The measured pressure deviation is compensated for via the adjuster 42 with the aid of an adapted discharge current correction. The method can advantageously be used both in continuous wave (CW) operation and in pulse operation. Of course, the method can also be used for any other pressure control and in addition to any other line control or compensation device. The device described above for compensating the switching difference of a laser gas pressure control is based on the consideration that the laser power is a function of the laser gas pressure and discharge current according to the equation

P _L = f ( p, i )

is.

This function can be approximated in other areas are considered as

P _L ∼ c · i

If you consider small deviations from the nominal value ₀ (see above), the following results:

dP = c · p · di · + c · i · dp

For

I.e. small corrections of the discharge current value largely compensate for the laser gas pressure fluctuations that arise due to the switching difference of the laser gas pressure regulator. As already mentioned above, the discharge current is set via a voltage specification, so that is.

If it is not necessary to fully compensate for the error, the compensation circuit 41 is simplified in accordance with FIG. 2. In FIG. 2, the same reference numbers have been used for the same components as in FIG. 1. Different from the embodiment according to Fig. 1 54, an amplifier 61 having the gain k, is connected between the summing unit 43, 56 rather than the computing element 50 with adjusters 53. The input 62 of the amplifier 61 is connected to the output 48 of the summer 43 and the output 63 of the amplifier 61 to the inverting input 47 of the summer 56 .

The compensation circuit 41 according to FIG. 2 is based on the following arithmetic operation.

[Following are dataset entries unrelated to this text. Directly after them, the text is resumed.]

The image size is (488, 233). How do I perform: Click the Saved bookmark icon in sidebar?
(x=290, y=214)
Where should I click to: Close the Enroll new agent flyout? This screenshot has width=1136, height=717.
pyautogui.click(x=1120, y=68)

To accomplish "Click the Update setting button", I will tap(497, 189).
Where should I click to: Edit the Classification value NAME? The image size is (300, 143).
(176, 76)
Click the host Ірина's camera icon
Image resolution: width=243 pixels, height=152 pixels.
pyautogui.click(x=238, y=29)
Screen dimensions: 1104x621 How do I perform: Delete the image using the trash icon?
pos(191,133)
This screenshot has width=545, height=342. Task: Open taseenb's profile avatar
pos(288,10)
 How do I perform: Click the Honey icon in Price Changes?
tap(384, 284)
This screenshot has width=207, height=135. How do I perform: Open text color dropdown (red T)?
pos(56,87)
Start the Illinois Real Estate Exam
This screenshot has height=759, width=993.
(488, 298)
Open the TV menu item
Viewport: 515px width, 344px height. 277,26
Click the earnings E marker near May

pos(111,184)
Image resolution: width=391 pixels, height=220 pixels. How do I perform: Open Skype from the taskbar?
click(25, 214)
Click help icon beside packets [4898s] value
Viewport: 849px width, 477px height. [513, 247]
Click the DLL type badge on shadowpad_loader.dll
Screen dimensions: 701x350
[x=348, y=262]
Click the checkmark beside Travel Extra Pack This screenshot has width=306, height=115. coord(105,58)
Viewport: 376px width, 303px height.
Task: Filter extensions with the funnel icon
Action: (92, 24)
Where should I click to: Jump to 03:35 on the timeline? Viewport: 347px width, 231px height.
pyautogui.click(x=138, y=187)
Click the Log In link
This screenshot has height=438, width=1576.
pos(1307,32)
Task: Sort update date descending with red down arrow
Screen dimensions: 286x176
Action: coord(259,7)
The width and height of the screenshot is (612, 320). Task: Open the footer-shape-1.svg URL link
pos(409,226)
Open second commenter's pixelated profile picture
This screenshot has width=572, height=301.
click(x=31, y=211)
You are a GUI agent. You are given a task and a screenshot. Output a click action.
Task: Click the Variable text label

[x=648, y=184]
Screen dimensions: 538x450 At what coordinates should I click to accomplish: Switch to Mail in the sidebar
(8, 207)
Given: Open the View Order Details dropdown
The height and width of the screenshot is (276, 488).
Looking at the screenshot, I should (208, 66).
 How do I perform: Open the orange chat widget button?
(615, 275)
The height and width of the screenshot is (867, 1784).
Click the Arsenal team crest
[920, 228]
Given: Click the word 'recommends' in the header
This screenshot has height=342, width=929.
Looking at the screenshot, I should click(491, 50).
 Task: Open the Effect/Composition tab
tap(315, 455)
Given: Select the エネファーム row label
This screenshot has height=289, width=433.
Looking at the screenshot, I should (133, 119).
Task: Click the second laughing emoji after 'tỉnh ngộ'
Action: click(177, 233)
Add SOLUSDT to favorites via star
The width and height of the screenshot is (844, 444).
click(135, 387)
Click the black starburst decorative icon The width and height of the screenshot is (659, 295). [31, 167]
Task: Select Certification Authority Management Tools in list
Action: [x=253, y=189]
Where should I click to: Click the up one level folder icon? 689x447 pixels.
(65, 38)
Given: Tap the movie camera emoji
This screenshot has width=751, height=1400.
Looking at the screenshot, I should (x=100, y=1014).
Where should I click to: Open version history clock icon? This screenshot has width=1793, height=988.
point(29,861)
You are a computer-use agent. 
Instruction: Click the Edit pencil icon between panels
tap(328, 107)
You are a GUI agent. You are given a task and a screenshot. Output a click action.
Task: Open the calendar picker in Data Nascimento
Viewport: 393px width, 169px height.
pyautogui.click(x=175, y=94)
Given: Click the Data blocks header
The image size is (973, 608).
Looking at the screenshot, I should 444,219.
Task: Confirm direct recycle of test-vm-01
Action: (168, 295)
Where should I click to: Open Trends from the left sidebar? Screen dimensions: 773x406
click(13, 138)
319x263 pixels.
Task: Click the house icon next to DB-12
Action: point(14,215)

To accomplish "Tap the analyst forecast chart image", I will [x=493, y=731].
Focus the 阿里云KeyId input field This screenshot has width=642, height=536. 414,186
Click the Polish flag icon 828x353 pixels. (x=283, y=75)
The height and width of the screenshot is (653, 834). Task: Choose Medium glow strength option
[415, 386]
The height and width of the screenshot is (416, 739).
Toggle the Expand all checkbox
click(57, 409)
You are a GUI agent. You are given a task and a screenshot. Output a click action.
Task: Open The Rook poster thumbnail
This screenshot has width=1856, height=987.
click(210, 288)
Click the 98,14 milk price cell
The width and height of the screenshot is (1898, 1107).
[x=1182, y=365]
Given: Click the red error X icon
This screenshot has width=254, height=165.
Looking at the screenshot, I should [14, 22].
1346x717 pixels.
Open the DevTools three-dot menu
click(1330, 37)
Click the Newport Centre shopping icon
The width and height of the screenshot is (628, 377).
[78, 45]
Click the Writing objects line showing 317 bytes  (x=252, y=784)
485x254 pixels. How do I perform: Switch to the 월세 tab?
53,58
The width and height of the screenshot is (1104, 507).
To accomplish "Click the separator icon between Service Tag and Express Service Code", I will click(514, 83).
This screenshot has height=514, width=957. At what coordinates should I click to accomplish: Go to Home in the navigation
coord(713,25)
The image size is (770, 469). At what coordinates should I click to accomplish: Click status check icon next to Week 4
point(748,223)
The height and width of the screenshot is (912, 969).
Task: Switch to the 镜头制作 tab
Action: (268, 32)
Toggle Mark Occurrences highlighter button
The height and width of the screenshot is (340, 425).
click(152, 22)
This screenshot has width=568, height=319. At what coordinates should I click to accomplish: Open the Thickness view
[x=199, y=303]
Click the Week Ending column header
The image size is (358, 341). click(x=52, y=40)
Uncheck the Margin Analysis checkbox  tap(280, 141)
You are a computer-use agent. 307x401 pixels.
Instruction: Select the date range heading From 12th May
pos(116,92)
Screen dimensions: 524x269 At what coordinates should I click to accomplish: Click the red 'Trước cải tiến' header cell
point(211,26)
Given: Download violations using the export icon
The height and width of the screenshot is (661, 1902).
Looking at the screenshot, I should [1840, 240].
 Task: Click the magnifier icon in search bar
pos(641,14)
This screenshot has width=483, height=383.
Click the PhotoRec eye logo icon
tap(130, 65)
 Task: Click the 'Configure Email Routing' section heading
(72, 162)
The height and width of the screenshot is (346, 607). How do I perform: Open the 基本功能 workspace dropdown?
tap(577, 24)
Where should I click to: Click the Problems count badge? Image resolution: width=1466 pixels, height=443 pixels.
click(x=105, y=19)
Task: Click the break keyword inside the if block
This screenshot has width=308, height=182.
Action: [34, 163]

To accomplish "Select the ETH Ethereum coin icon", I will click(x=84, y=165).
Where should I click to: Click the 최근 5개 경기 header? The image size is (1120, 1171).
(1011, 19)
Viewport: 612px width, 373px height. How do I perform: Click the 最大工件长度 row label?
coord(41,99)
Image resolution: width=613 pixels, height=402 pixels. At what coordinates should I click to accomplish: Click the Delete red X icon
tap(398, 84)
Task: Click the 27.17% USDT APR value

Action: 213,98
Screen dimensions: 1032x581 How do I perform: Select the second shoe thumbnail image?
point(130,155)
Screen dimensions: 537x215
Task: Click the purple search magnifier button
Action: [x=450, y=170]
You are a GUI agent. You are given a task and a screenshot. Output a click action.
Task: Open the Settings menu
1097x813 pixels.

If you choose k so that it holds

u _{o 1 O}  =p _O  ·k  u _{o 2},in whichu _{o 1} andu _{o 2}

the limits of the adjustment range (a laser of the described Type can usually be within a setting range of 10% operated up to 100% of its maximum output. It However, there are often applications where the performance is only in a restricted area, e.g. B. 50% to 100% is varied), the accuracy corresponds to _O  =p _O  ·k that of the 1st circuit. So it does increase proportionally with the distanceu _O  - _O  but gives up to certain  Limits still an improvement in the overall result. The limit is reached when throughΔ u one in amount same, but signed reverse deterioration as byΔ p arises. If one looks at this approximately, it results yourself

In the following, these limits and the improvements made by the simplified compensation circuit 41 are explained by examples.

1st example

Comparisons of the change in performance result in the following values

a) only pressure change results in a change in performance of

b) Power change with current correction at Δ p = 10 mbar, Δ u = -0.2 and u _o = 1V Δ P _L is 0.1 · p _o in both cases _, ie there is no improvement in the lowest setting range.
With u _o = 2 K we get and at u _o = 10 V

This shows that over a very large range improvements can be achieved with this method. By the adaptation of _O  atu _O  can the deviations for the be optimized for the respective application.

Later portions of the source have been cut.